Top of Text under study

What do Dreams Mean?

Medically Reviewed by Dan Brennan, MD on September 17, 2021
3 min read

Dreams have long been speculated over and studied. In Ancient Greece, Hippocrates hypothesized that dreams are a sign of illness, while Sigmund Freud believed dreams are methods to avoid emotional stress. Carl Jung viewed dreams as a way to problem-solve through archetypal conflicts. Alfred Adler later expanded upon Jung’s theory, believing that dreams were a way of playing out inferiority complexes. In the modern era, we are still trying to understand dreams scientifically, spiritually, and emotionally.

Technically, dreams are an involuntary series of sensations, emotions, ideas, and images that mainly occur during the rapid eye movement (REM) stage of sleep. REM sleep is a high brain activity stage of sleeping, shown to have movement that is most similar to actually being awake.

REM is differentiated from other stages in the sleep cycle by constant eye movements. While you can dream during other times of sleep, these dreams are often less impactful or memorable.

Dreams can last for a few seconds or up to 30 minutes. People who can remember their dreams have woken up during their REM stage of sleep. Usually, you will have between five and seven dreams per night and dreams seem to get longer the more you sleep. Typically, during a whole 8-hour night of sleep, you will experience around 2 hours of dreams.

Whether dreams have meaning is a difficult question to answer because there is no way to answer objectively. Meaning is not a scientific thing. Even extremely revered leaders in the field of psychiatry, such as Freud and Jung, have theories that are not technically substantiated.

Some other theories about what dreams mean include:

  • Activation-synthesis theory. A group of Harvard University psychiatrists posit that dreams occur in the brainstem and are prompted by new information.
  • Threat-simulation theory. Created by a Finnish cognitive neuroscientist and psychologist, this theory states that dreaming is a way to prepare for real-life situations that you're worried about.

Bottom of Text under study

== Apply what you read ==
1: Answer these questions from the article on what dreams mean.
(a) What did Hippocrates hypothesize that dreams are?
(b) How long can a dream last?
(c) Who created the threat-simulation theory?
2: Resume the article on what dreams mean, beginning right after its last sentence.

Top of The data

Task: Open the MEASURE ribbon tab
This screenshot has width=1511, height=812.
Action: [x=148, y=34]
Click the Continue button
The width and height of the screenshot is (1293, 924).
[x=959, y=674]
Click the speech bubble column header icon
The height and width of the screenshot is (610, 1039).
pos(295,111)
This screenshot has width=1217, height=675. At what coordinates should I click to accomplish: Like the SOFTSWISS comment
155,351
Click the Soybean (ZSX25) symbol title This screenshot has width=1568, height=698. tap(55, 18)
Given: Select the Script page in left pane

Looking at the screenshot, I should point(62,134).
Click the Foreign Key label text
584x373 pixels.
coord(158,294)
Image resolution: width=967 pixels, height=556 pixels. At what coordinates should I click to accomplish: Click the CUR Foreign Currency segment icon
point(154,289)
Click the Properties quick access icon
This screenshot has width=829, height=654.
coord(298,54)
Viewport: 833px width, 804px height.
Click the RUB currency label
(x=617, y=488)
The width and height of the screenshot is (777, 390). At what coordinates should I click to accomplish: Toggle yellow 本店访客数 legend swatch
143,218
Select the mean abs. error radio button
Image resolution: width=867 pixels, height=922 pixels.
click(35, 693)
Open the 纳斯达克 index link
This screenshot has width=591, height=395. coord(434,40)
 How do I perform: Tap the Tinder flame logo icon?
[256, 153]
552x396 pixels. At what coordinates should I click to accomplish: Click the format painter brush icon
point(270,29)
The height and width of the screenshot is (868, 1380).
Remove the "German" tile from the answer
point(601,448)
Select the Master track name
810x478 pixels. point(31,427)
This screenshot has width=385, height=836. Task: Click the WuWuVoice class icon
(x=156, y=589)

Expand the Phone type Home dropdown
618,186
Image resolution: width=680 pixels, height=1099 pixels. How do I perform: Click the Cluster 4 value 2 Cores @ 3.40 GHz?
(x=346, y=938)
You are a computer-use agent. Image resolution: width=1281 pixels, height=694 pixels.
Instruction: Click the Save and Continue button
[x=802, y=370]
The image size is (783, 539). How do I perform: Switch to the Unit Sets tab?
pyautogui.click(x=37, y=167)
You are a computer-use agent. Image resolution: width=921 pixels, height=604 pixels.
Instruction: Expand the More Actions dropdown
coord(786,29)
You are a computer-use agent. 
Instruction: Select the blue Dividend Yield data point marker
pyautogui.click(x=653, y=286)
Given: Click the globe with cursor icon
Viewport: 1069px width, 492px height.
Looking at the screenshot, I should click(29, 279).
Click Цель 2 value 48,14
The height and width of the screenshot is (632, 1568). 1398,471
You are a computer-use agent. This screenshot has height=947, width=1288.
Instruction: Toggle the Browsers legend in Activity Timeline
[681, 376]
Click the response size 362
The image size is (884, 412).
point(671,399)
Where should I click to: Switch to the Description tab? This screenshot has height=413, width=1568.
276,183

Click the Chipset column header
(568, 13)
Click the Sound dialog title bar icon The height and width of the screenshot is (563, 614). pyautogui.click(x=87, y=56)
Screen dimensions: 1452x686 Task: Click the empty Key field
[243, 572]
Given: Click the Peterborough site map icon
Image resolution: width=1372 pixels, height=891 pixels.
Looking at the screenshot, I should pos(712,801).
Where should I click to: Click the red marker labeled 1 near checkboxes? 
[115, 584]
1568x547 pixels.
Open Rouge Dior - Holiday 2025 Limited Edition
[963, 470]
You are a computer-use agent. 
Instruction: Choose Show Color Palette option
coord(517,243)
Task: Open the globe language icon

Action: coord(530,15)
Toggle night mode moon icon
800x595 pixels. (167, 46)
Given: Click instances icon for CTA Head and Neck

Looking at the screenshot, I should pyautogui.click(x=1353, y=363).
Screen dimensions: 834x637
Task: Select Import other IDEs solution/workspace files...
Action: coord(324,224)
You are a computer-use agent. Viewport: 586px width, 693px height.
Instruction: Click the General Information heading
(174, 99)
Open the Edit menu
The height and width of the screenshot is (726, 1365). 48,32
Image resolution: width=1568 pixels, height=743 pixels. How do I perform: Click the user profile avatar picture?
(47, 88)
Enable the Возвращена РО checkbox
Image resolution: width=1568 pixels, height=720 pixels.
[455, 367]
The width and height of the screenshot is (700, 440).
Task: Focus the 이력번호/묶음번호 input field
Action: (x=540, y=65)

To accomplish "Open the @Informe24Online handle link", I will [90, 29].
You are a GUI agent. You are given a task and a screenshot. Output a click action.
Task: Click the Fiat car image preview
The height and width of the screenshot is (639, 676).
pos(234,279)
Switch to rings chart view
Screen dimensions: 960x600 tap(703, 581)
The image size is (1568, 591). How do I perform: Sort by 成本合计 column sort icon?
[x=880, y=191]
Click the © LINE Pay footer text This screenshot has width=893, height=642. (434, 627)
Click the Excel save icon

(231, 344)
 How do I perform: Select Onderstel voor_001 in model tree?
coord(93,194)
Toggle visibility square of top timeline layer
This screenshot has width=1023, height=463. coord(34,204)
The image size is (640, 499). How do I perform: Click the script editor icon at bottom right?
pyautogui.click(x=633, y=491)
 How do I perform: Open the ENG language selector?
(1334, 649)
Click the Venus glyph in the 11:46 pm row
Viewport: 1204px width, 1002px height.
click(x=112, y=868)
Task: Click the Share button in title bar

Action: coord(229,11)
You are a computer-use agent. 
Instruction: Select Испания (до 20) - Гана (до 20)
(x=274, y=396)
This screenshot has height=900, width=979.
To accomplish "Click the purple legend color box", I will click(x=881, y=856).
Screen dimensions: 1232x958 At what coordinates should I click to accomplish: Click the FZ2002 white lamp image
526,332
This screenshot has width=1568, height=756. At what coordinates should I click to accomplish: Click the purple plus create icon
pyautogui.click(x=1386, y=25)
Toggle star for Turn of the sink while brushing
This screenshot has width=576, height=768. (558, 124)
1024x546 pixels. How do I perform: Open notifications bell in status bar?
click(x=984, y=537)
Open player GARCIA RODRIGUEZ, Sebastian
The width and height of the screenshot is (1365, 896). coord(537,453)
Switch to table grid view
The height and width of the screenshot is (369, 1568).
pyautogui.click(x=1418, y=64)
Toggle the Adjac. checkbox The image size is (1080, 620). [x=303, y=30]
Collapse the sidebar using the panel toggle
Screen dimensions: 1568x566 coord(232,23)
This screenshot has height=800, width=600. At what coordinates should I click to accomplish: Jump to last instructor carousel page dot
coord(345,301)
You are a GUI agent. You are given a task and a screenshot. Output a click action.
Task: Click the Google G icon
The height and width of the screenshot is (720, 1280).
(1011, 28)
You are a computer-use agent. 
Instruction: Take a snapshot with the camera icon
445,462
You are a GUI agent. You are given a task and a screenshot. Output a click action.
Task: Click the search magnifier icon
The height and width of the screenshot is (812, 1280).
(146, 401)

Bottom of The data

== Task answers ==
1:
(a) A sign of illness.
(b) From a few seconds up to 30 minutes.
(c) A Finnish cognitive neuroscientist and psychologist.

2:
  • Biological response to life. One study claims that dreams are an evolutionary response, especially when people have negative dreams, particularly those involving violence or enemies. It's a way for the dreamer to understand and move past these antagonistic relationships.
  • A way to wrap your head around new information and memories. Another study proposes that dreaming is just a way that your brain organizes knowledge, forms connections, and helps with memory. In addition, it suggests that dreaming helps with problem solving, decision making, and prioritizing.

Generally, today most people seem to embrace a Freudian outlook on dreams that reveal hidden emotions and desires, and that their dreams also help in problem solving, memory formation, and random brain activity.

Most people accept that their dreams are connected to their unconscious and can be terrifying, exciting, magical, adventurous, sexual, and much more. Usually, dreams happen without the dreamer controlling them; sometimes dreams can be inspiring and sometimes they can be terrifying.

While Freud created a complex psychological system to attempt to decode, understand, and try to source the dream (in Freud’s case, he theorized dreams might be repressed childhood memories), for centuries humans collectively have sought to understand the real meaning of dreams.

However, we can’t stop dreams from happening or ever truly understand the causes of human emotions, images, and memories. Perhaps rather than trying to understand exactly what they mean, simply try to enjoy your dreams each night.

Sometimes you might have nightmares. Often, nightmares will come and go. However, suppose you are experiencing intense nightmares to the degree that your social, professional, emotional, and physical wellbeing is jeopardized. In that case, you should seek out help from your physician or a sleep specialist.

Sometimes nightmares can be caused by tangible things like stress, trauma, or medications like beta blockers or antidepressants. You may also have an REM behavioral disorder, which will cause you to act out your nightmares by being physically violent. REM behavioral disorder can be an early sign of Parkinson’s disease, so if these symptoms persist it might be time to book a check-up.